INSTRUCTIONS:
1. Using the Sudan flood article, explain why Alsediq Abdelqader's drive through the flash floods was difficult.
2. According to the Sudan flood article, how many states did the floods strike?
3. Reproduce the Sudan flood article from "Flash floods from" up to and including "people across Sudan.".

SOURCE EXTRACT:
○ ○ ○

Days after a devastating flood swallowed up his village, Alsediq Abdelqader bulled his truck through the waters in a desperate attempt to locate his small house north of the Sudanese capital.
Flash floods from the Nile inundated his home last week in Wad Ramli village on the eastern river bank, expelling him and his family who managed to clamber aboard a ferry to the nearest dry land.
His drive through the flash floods was not easy as he had to avoid floating mattresses, house appliances and broken tree branches.
"My entire home is destroyed," said the 57-year-old. "I have lived all my life in this village and I have never seen a flood like this before."
"I'm struggling to recognise my house and trying to identify it, as some others have done, by the trees around it."
His home is among thousands destroyed or damaged by the floods that struck at least 15 states, affecting nearly 200,000 people across Sudan.
The worst hit area was White Nile state in the south.
About 62 people were killed and nearly 100 injured overall, said the official SUNA news agency quoting a health ministry official as saying the crisis "did not reach the level of being declared a disaster."
Volunteers and aid workers immediately rushed to Wad Ramli when the savage floods hit.

○ ○ ○

Stored items:
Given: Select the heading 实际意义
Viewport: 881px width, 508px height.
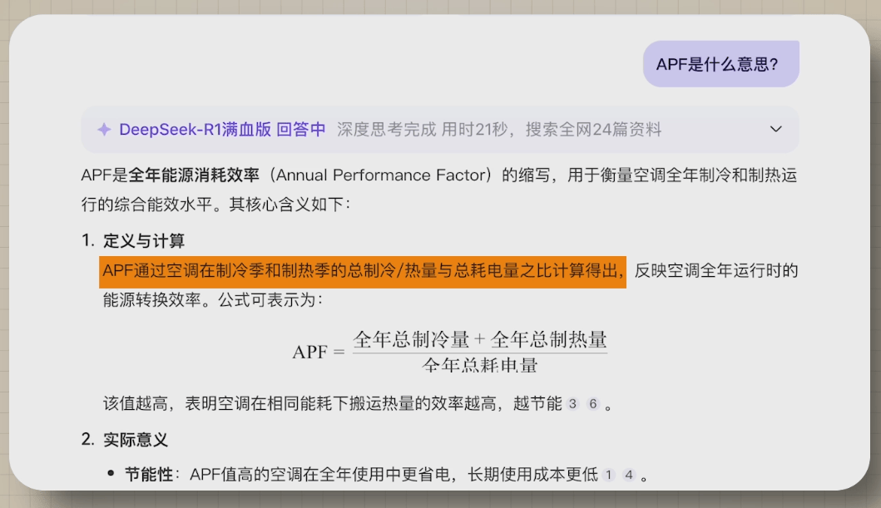Looking at the screenshot, I should click(x=136, y=440).
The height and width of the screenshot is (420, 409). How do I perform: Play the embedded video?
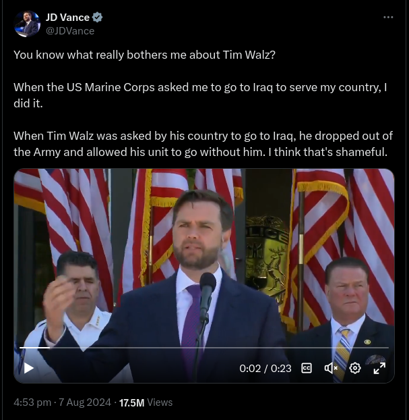pyautogui.click(x=28, y=368)
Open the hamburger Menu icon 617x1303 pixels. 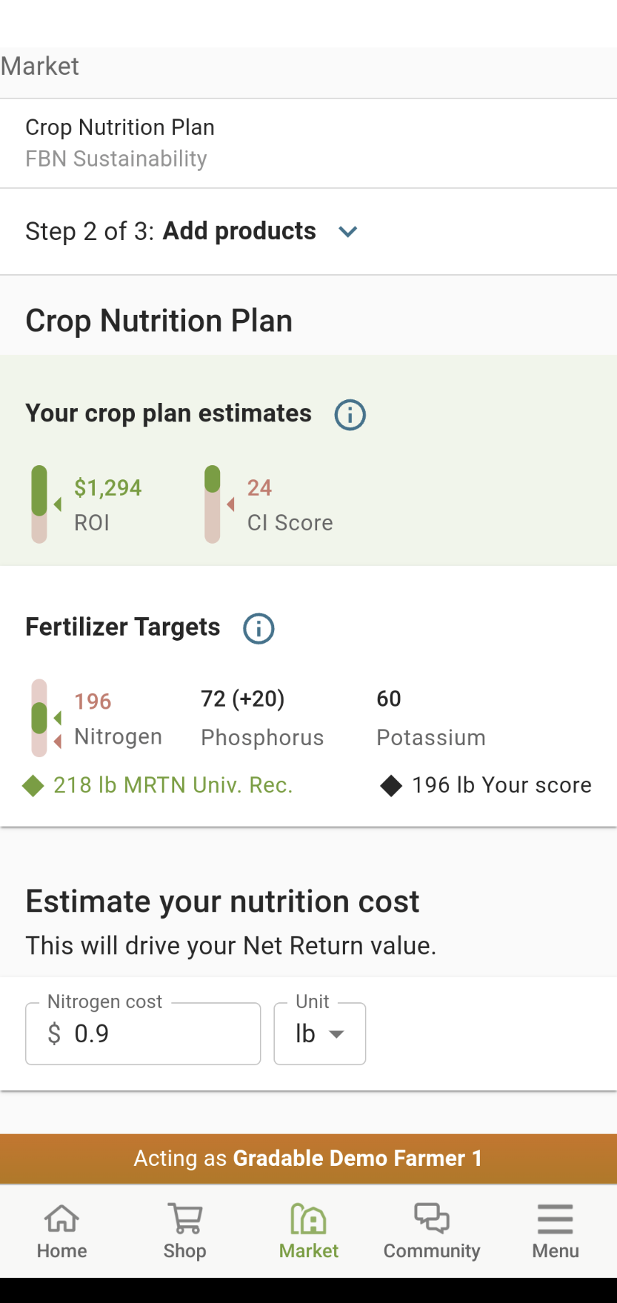click(x=555, y=1219)
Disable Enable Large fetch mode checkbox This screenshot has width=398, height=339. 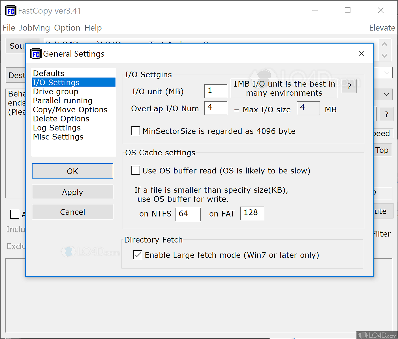138,255
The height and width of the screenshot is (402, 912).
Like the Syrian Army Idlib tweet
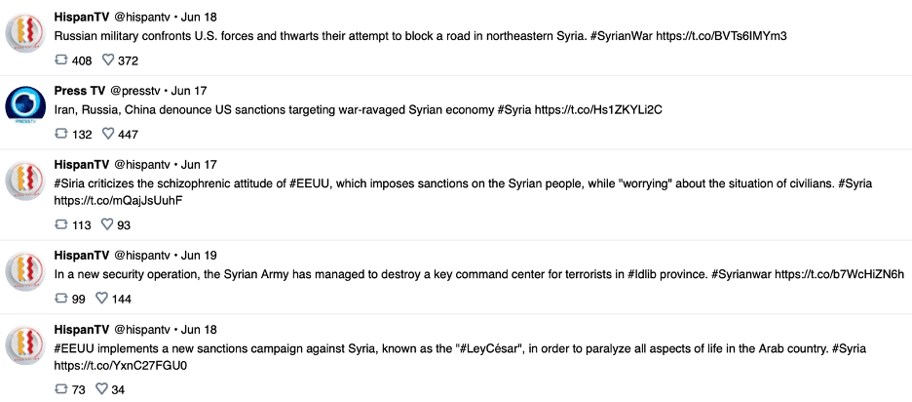click(x=101, y=298)
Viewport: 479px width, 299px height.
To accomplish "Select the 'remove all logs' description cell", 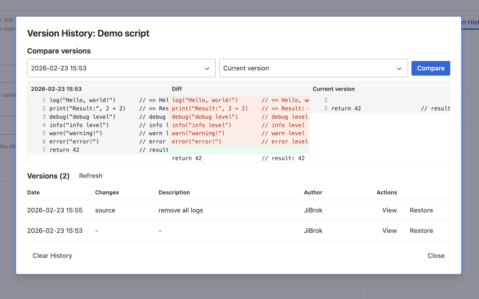I will click(181, 210).
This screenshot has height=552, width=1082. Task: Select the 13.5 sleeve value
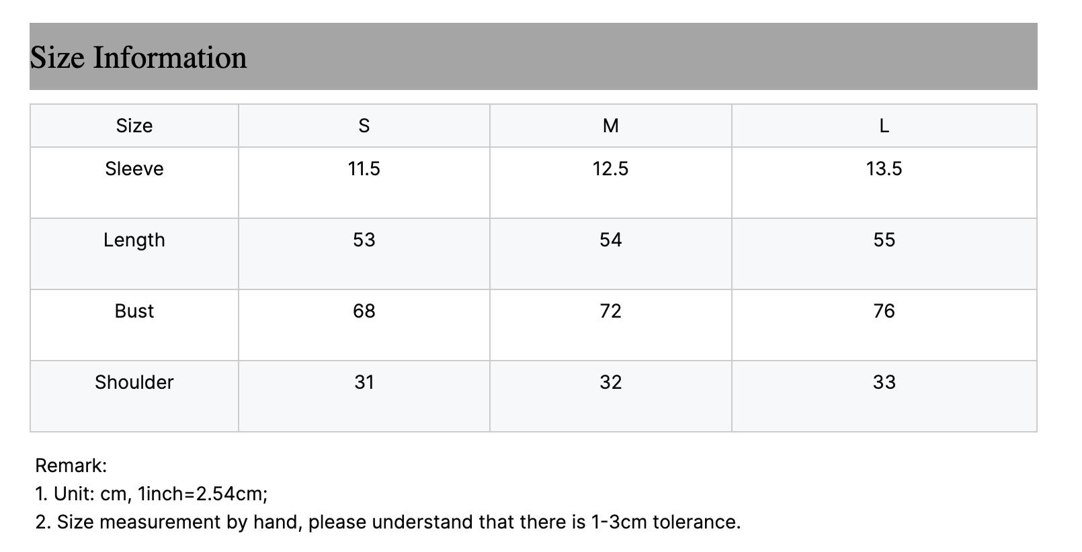(884, 169)
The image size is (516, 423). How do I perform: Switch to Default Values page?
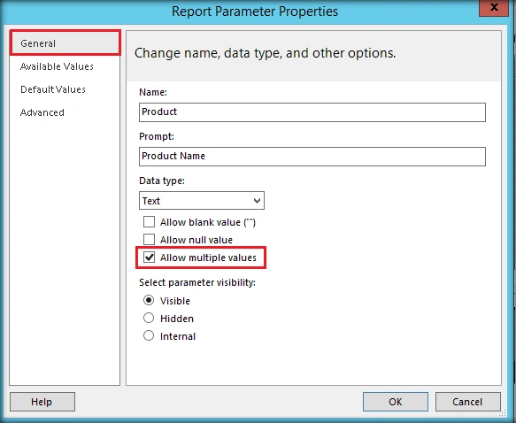pyautogui.click(x=53, y=89)
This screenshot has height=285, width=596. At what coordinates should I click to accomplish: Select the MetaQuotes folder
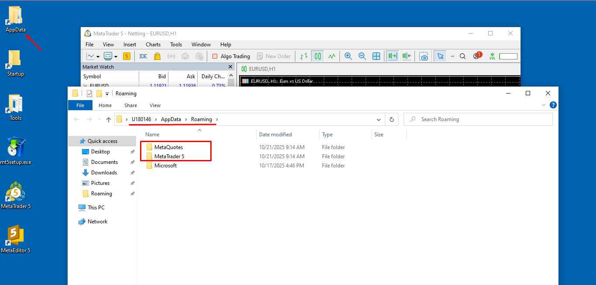click(x=168, y=147)
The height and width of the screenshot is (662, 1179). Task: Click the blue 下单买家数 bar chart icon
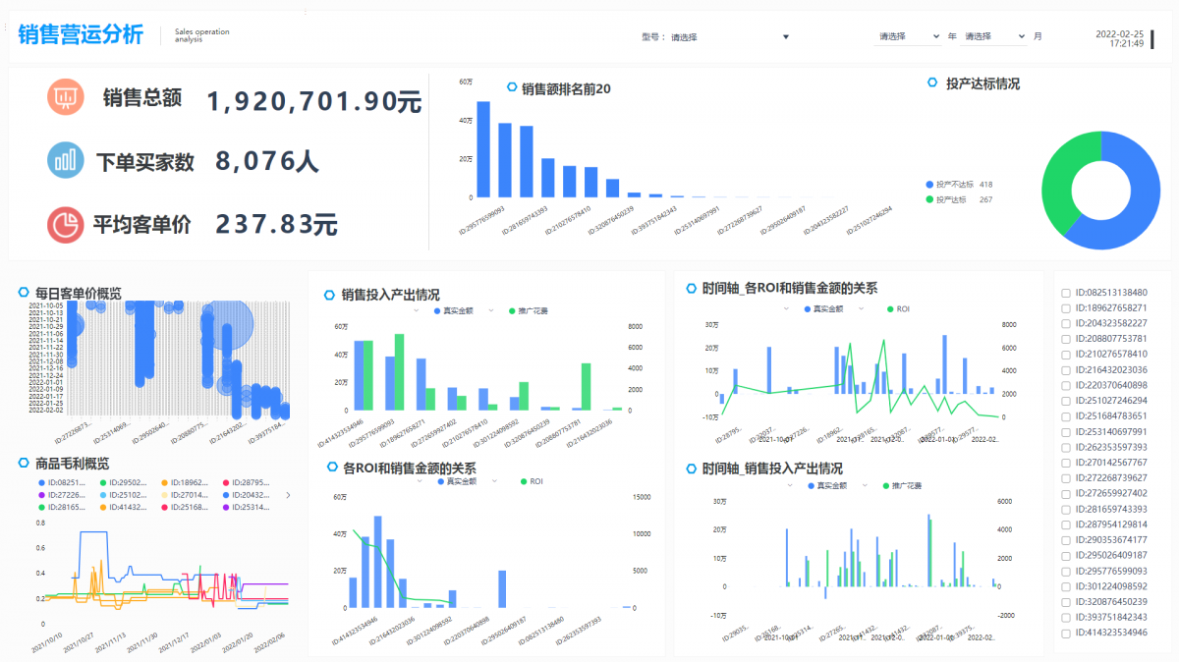click(x=66, y=160)
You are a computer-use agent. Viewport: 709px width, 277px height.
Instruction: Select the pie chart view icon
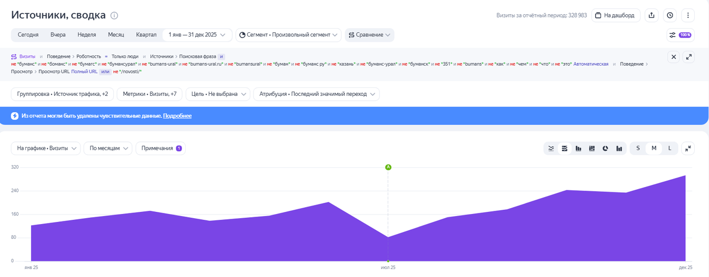coord(606,148)
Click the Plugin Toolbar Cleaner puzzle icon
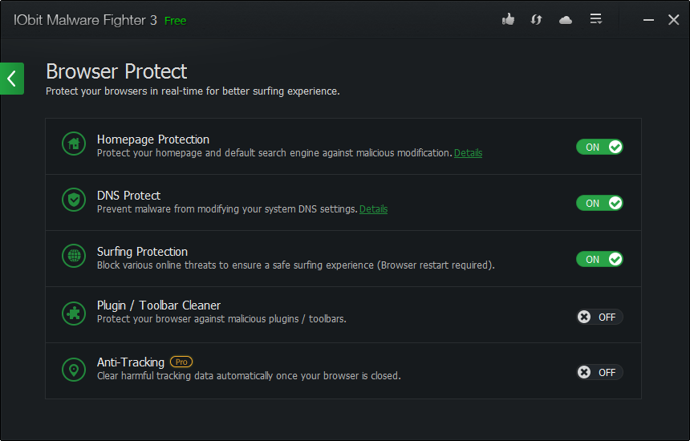This screenshot has width=690, height=441. 74,313
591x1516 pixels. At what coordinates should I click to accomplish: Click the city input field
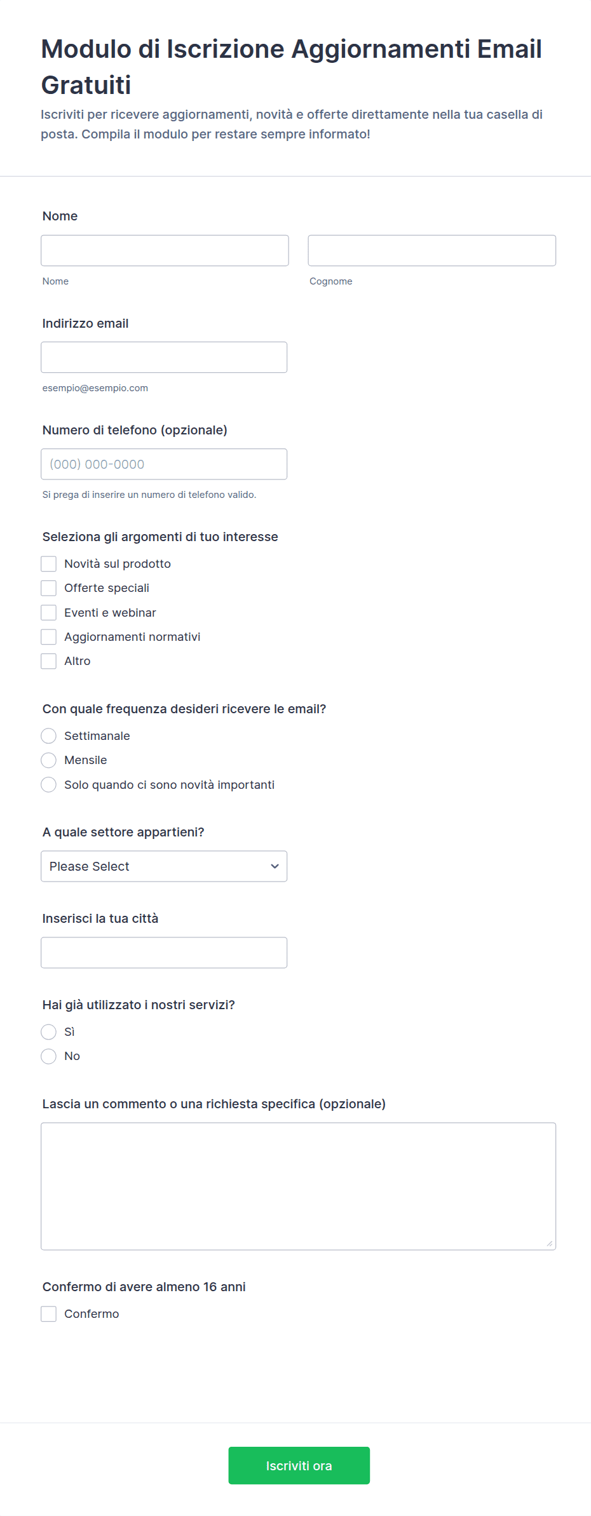(x=164, y=952)
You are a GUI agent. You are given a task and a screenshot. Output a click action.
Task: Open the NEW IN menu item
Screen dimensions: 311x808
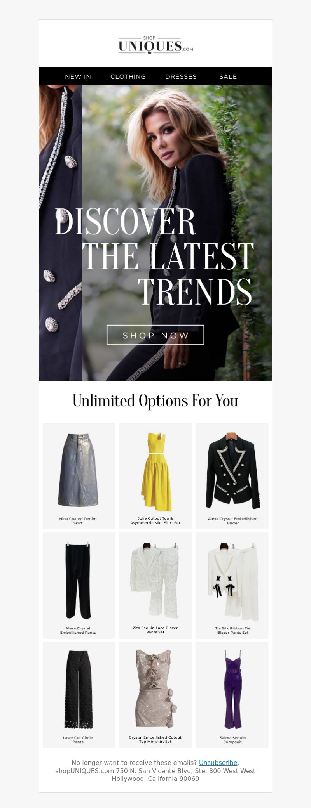pyautogui.click(x=78, y=76)
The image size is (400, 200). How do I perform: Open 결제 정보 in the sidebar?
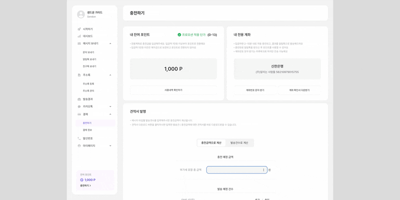click(x=88, y=130)
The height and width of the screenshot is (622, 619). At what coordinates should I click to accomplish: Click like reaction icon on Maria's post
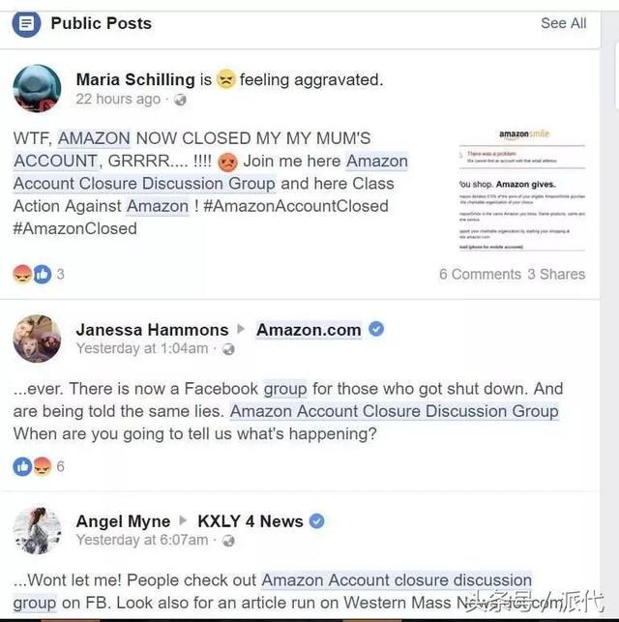click(x=42, y=274)
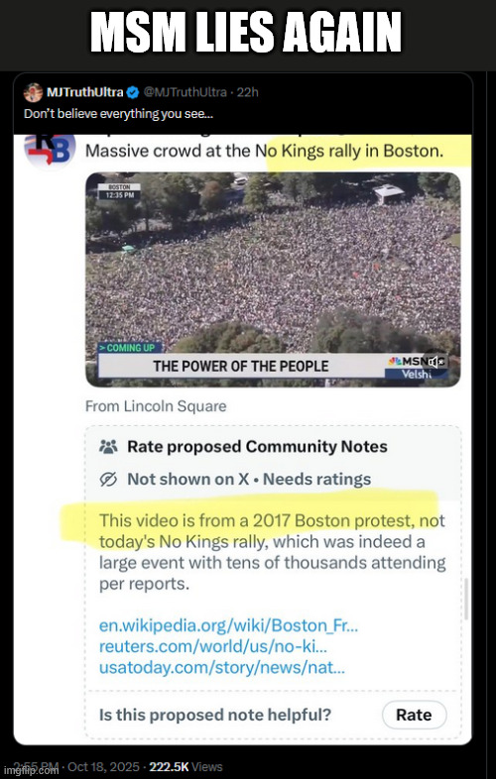Click the From Lincoln Square source label
Screen dimensions: 496x779
tap(156, 406)
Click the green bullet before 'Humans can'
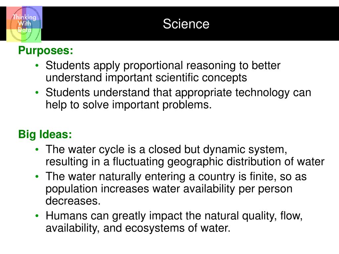Screen dimensions: 339x254 coord(37,216)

○ ○ ○

PER-TASK OUTPUTS:
1. His drive was not easy because he had to avoid floating mattresses, house appliances and broken tree branches in the floodwaters.

2. At least 15 states.

3.
Flash floods from the Nile inundated his home last week in Wad Ramli village on the eastern river bank, expelling him and his family who managed to clamber aboard a ferry to the nearest dry land.
His drive through the flash floods was not easy as he had to avoid floating mattresses, house appliances and broken tree branches.
"My entire home is destroyed," said the 57-year-old. "I have lived all my life in this village and I have never seen a flood like this before."
"I'm struggling to recognise my house and trying to identify it, as some others have done, by the trees around it."
His home is among thousands destroyed or damaged by the floods that struck at least 15 states, affecting nearly 200,000 people across Sudan.